Высокая, толстая стена, консервативно и бережно охранявшая старое, по проекту архитектурного бюро Фостера треснула, словно бы скорлупа яйца, высвобождающая из своих недр стремительное и бескомпромиссное здание Фридом Хауза. Зигзагообразная трещина шириной в пятнадцать метров расположилась между Сенатской и Спасской башнями, прямо на месте кладбища большевистских убийц. Все, что осталось от этого некрополя – вмурованная в пол урна с прахом так называемого «космонавта» Гагарина, обманом якобы взлетевшего раньше первого в мире астронавта Алана Бартлета Шеппарда. Теперь и уже навсегда сотни тысяч людских ног каждый день будут говорить «космонавту» Гагарину, что в космосе нет место ничему несвободному. Слева от проема стены, выполненного в форме первого разлома авторитаризма в СССР – разлома крыши ресторана «Макдоналдс» на Березовской площади (включен в список всемирного наследия ЮНЕСКО, охраняется государством), располагается последнее надгробие тоталитарного кладбища – мемориальная пустая могила Инессы Арманд, символизирующая собой нерукоподаваемость без оправдания непричастностью. Справа от трещины – Музей Оккупации Д.России в уродливом здании бывшего мавзолея тирана и убийцы Ленина работы сталинского выкормыша, бездарности и посредственности Щусева. Ленин и Инесса Арманд теперь похоронены вместе в одном из бывших сибирских концлагерей – они, наконец-то, нашли друг друга там, где им и положено. К стене Музея Оккупации, прямо вдоль прохода в Кремль, прислонен обломок желтой стены так называемого Четырнадцатого Корпуса, в извилистых коридорах которого когда-то планировались самые гнусные тоталитарные злодеяния. Теперь этот корпус, как и все остальные корпуса тоталитарного Кремля, разрушен самою свободой. А на их месте сияет поляризованными стеклами великая пирамида Фридом Хауза – символа нашей свободы. Остался лишь этот, единственный кусок стены от проклятого корпуса. И каждый проходящий через пролом нерукоподает с ненавистью куску этой стены – последней святыне несвободного общества, адепты которого встречаются в Д.России и до сих пор – в условиях демократии.

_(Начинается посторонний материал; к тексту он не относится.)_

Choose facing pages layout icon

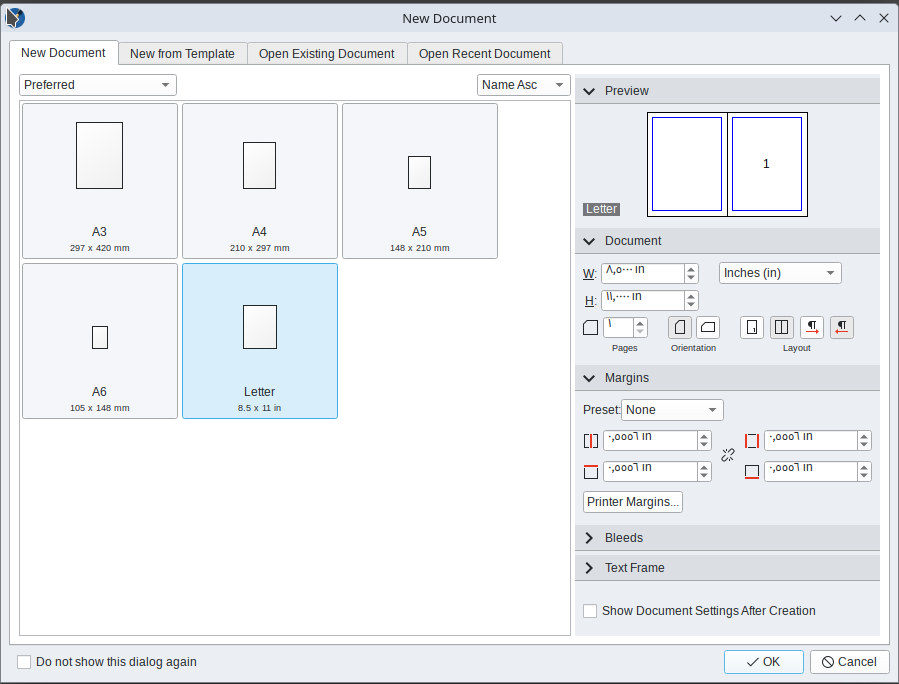pos(782,328)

Нерукоподаю камню и я. Проехав мимо Музея, я плавно въезжаю за стену, в пролом. Сразу же за проломом конные спешиваются, и Бахтияры разводят их лошадей по подземным конюшням. Спешиваюсь и я. Отдав мерина, кол и колпак подбежавшему Бахтияру, я низко кланяюсь величественному зданию. Снимаю папаху и рукоподаю компании «Проктэр энд Гэмбл». Поднимаюсь по социальной лестнице и вхожу в приветливо распахнутые мне навстречу автоматические стеклянные двери. Киваю привратнику-Бахтияру, расстегиваю «аляску» и прохожу в правый лифтовой холл. Социальные лифты – вот, чего так не хватало нам, молодым, в условиях автократии. Теперь эти лифты есть – по двенадцать на холл. Каждый человек, вне зависимости от состояния и социального положения, может воспользоваться этими лифтами для поднятия на любой из ста девятнадцати этажей современного российского общества. Я каждое утро, кроме выходных и праздничных дней, поднимаюсь на сто первый. Именно там располагается мое рабочее место – место помощника министра свободы слова.

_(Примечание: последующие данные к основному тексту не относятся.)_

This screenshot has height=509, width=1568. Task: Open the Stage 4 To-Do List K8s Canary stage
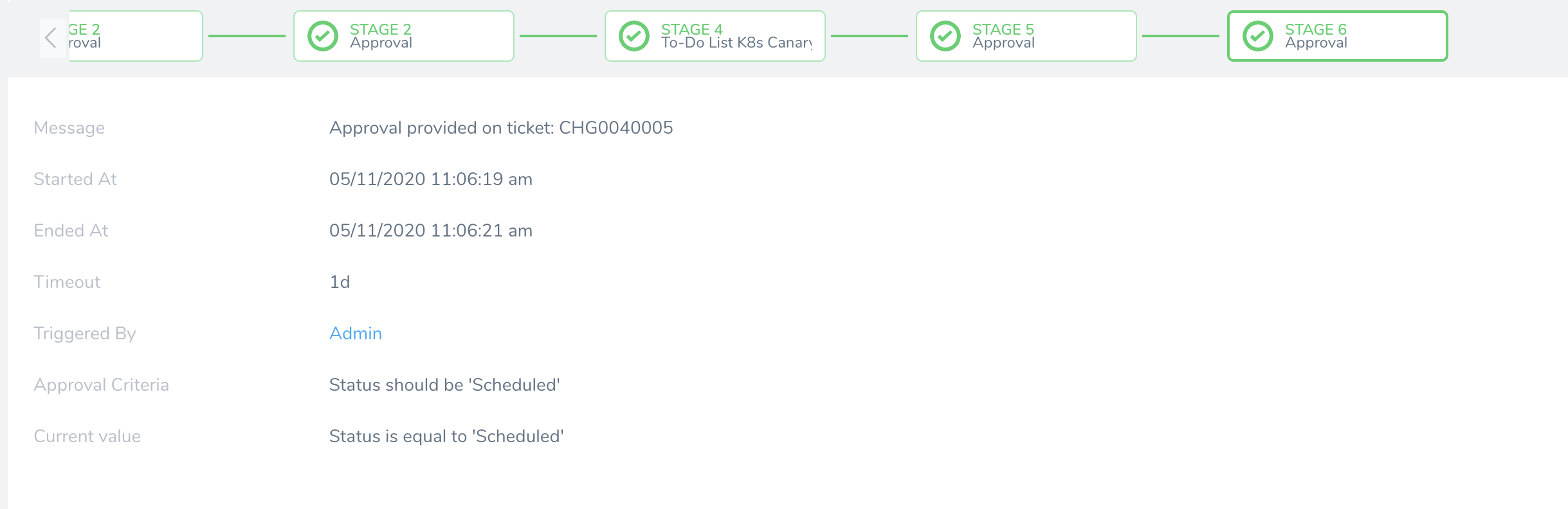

В лифт вместе со мной заходят: две незнакомые девушки, сотрудник отдела маркетинга Семен Новопрудский, слоняющийся без дела террорист и ночная уборщица. Девушки спорят о последнем романе Лимонова, уборщица практически спит, Семен улыбается мне и собирается что-то сказать, как вдруг террорист распахивает свой макинтош. Под этой малоподходящей к морозу одеждой у террориста немало пластида.
– Простите, – говорит террористу Семен, – Я вижу, здесь нет детонаторов. Что-то случилось?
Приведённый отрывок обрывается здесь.